How to complete this task:
Transcribe word for word each line from the one containing "This screenshot has" to the final line of the data, both included. Skip the pictures.

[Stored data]

Start of Block

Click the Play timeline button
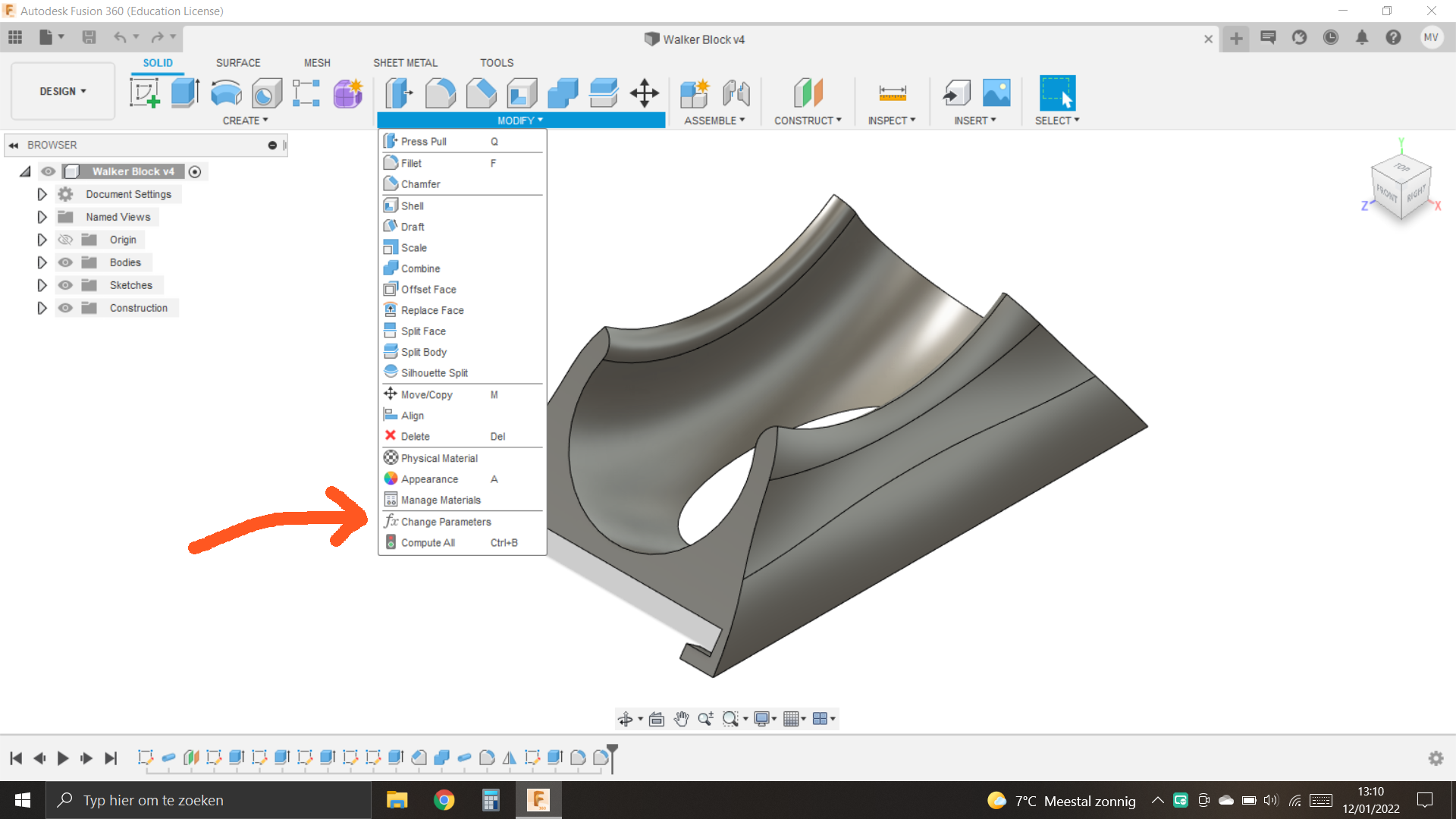The image size is (1456, 819). [63, 758]
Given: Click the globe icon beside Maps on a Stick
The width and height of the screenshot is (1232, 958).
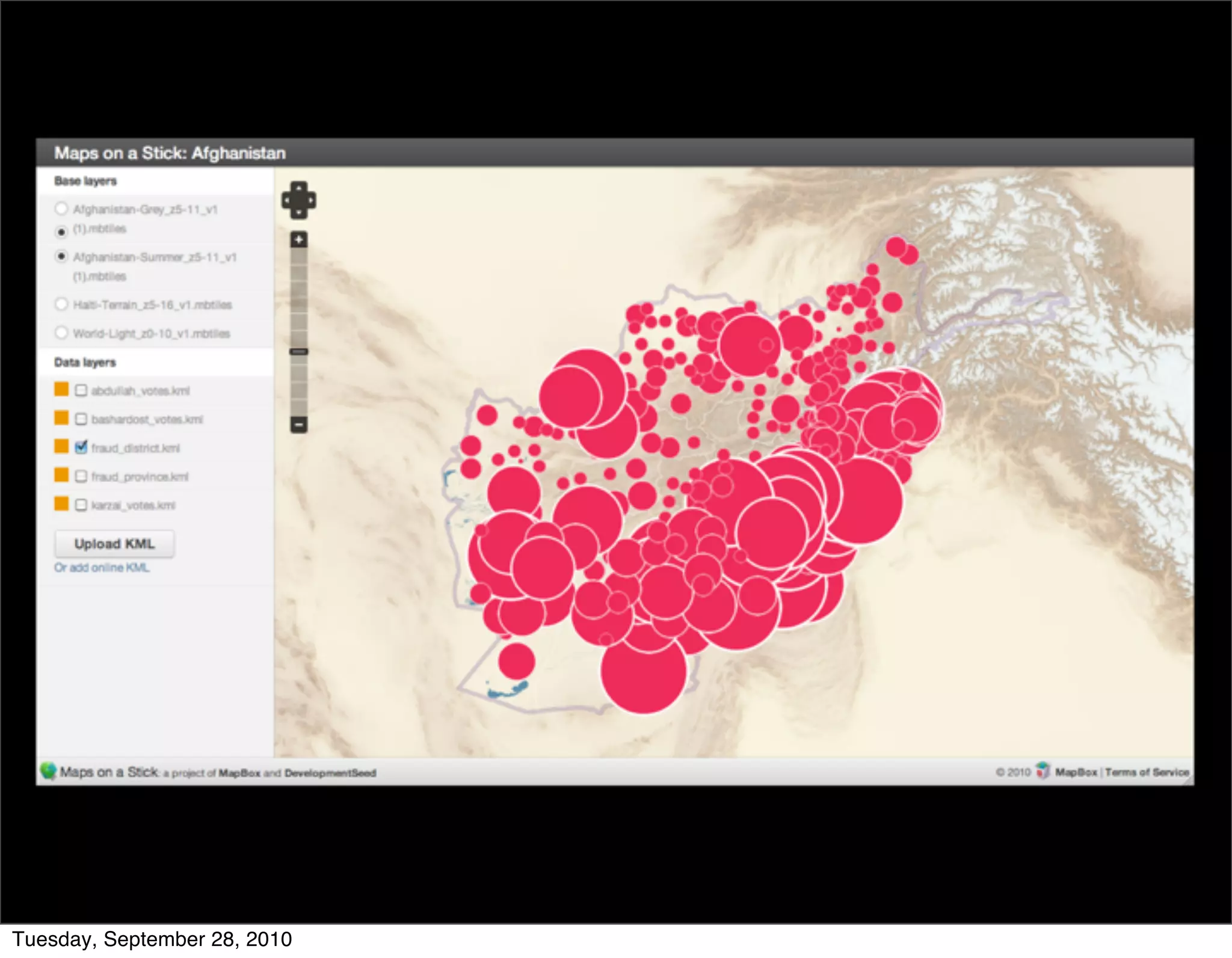Looking at the screenshot, I should (48, 771).
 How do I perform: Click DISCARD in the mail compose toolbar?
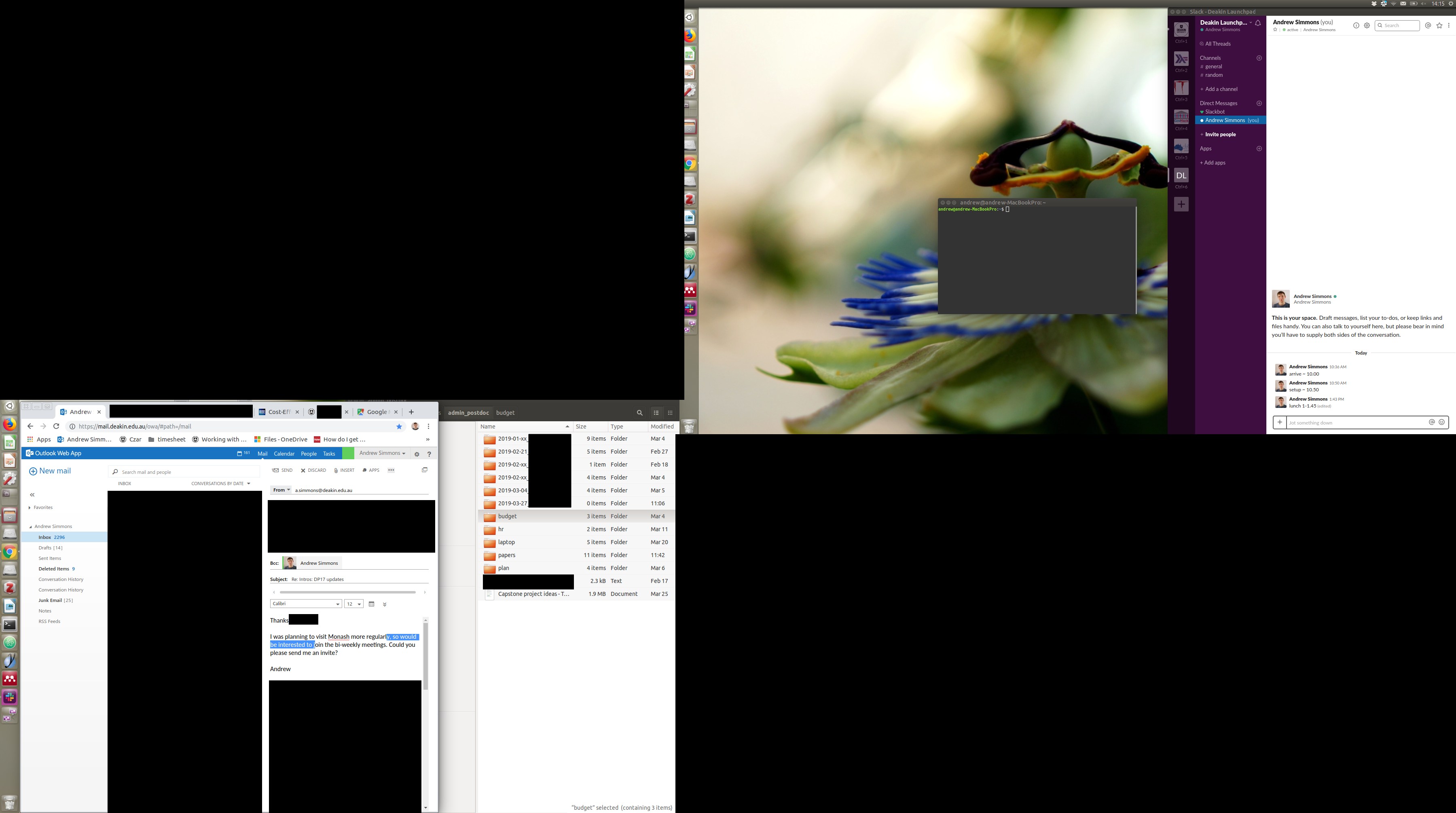pyautogui.click(x=313, y=470)
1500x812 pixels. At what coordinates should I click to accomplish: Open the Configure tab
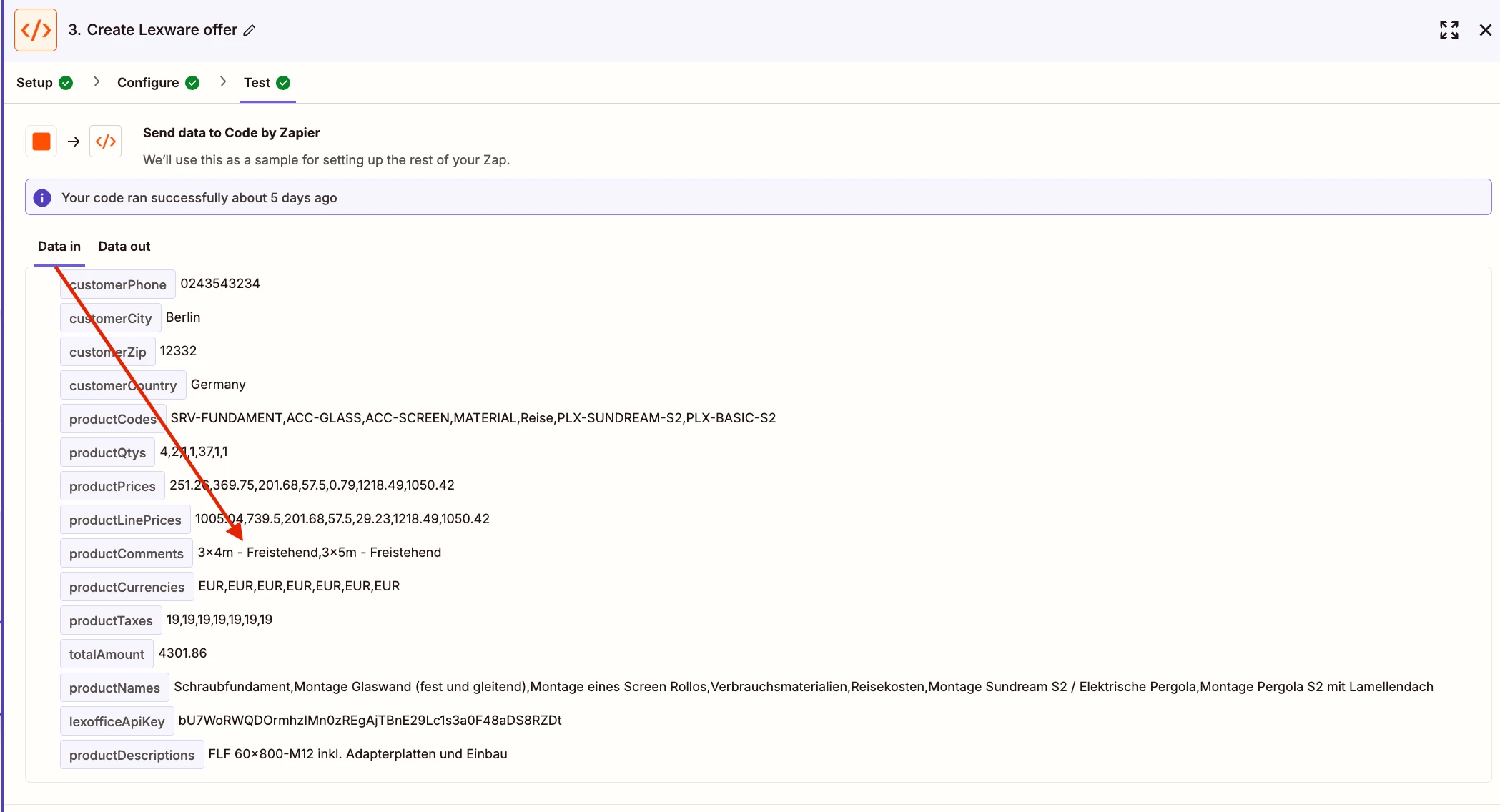148,83
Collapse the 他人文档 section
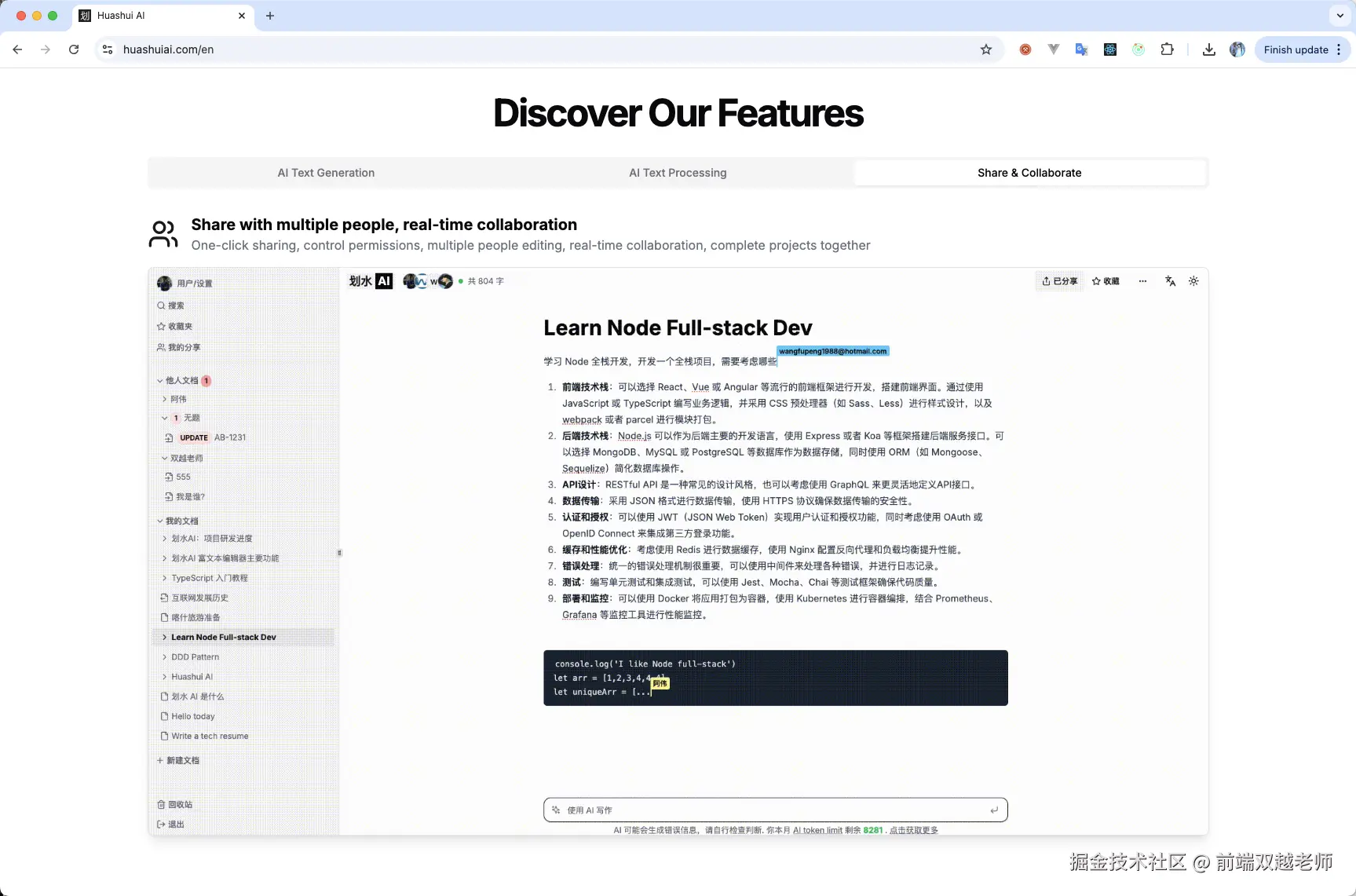The image size is (1356, 896). click(159, 380)
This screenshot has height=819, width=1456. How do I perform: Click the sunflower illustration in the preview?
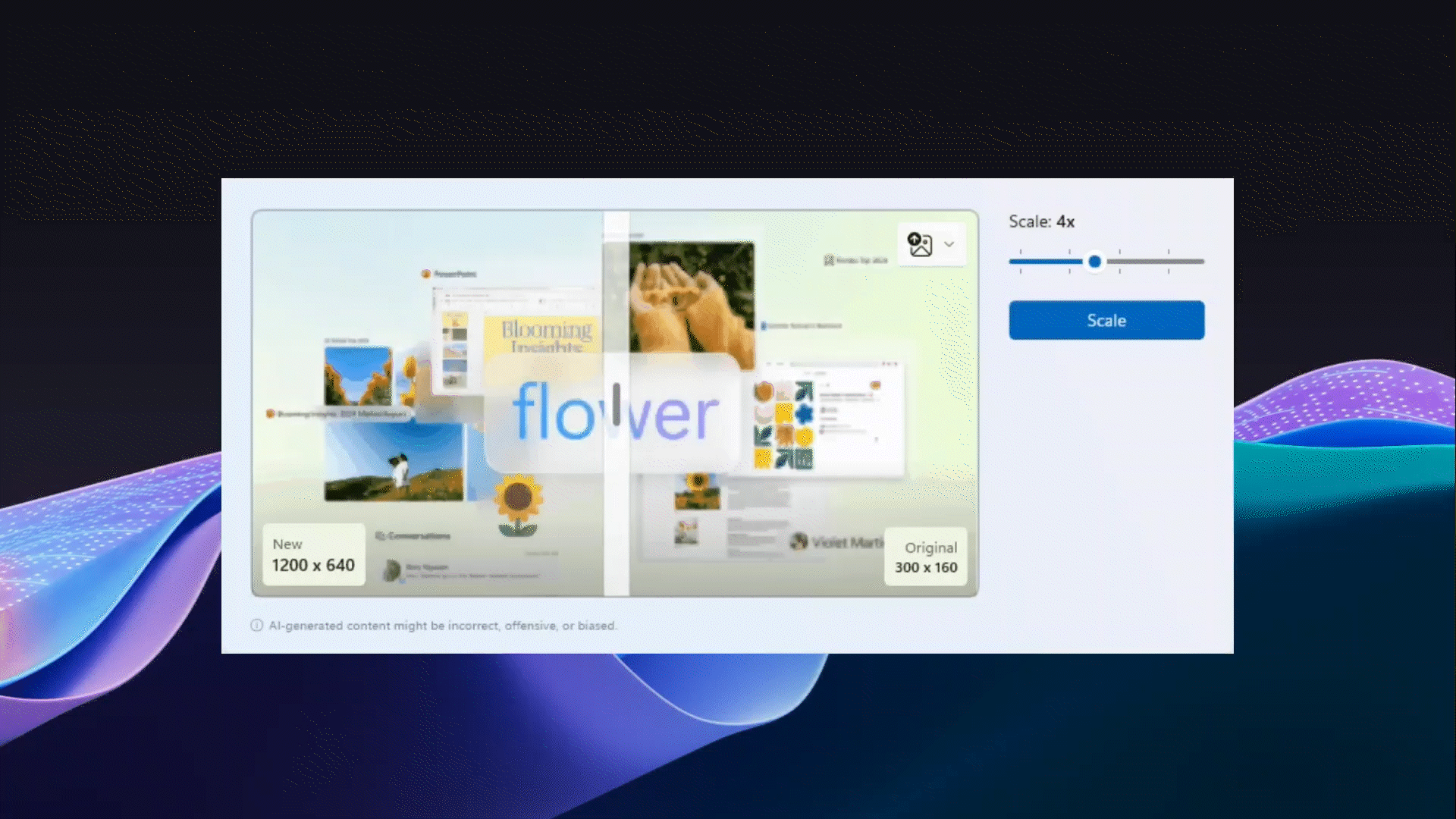click(519, 497)
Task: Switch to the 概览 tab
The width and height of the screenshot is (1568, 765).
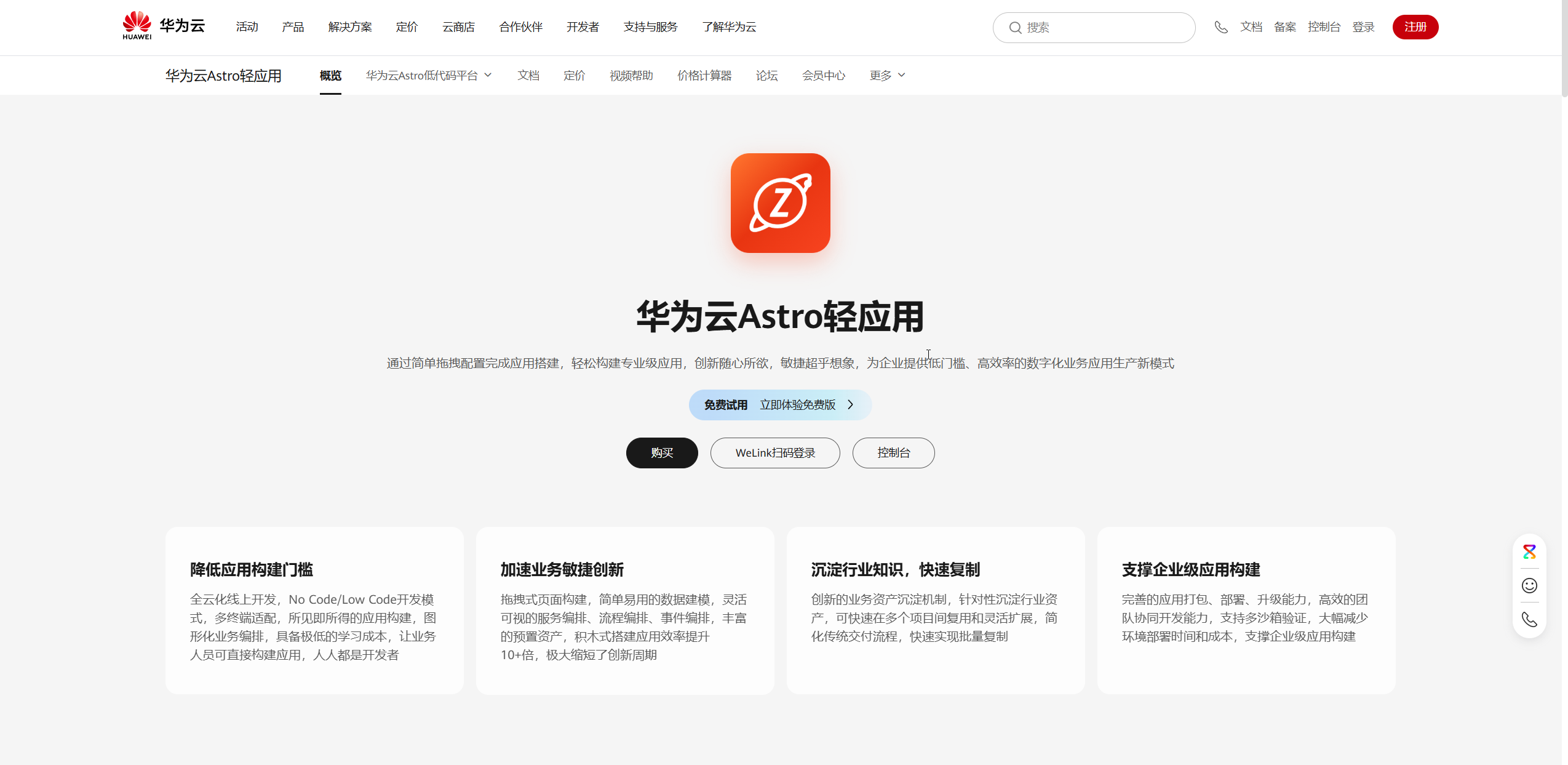Action: (330, 75)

End of Block

Response box:
This screenshot has height=819, width=1456. How do I perform: Click the sunflower illustration in the preview?
click(519, 497)
Task: Switch to the 概览 tab
The width and height of the screenshot is (1568, 765).
Action: (330, 75)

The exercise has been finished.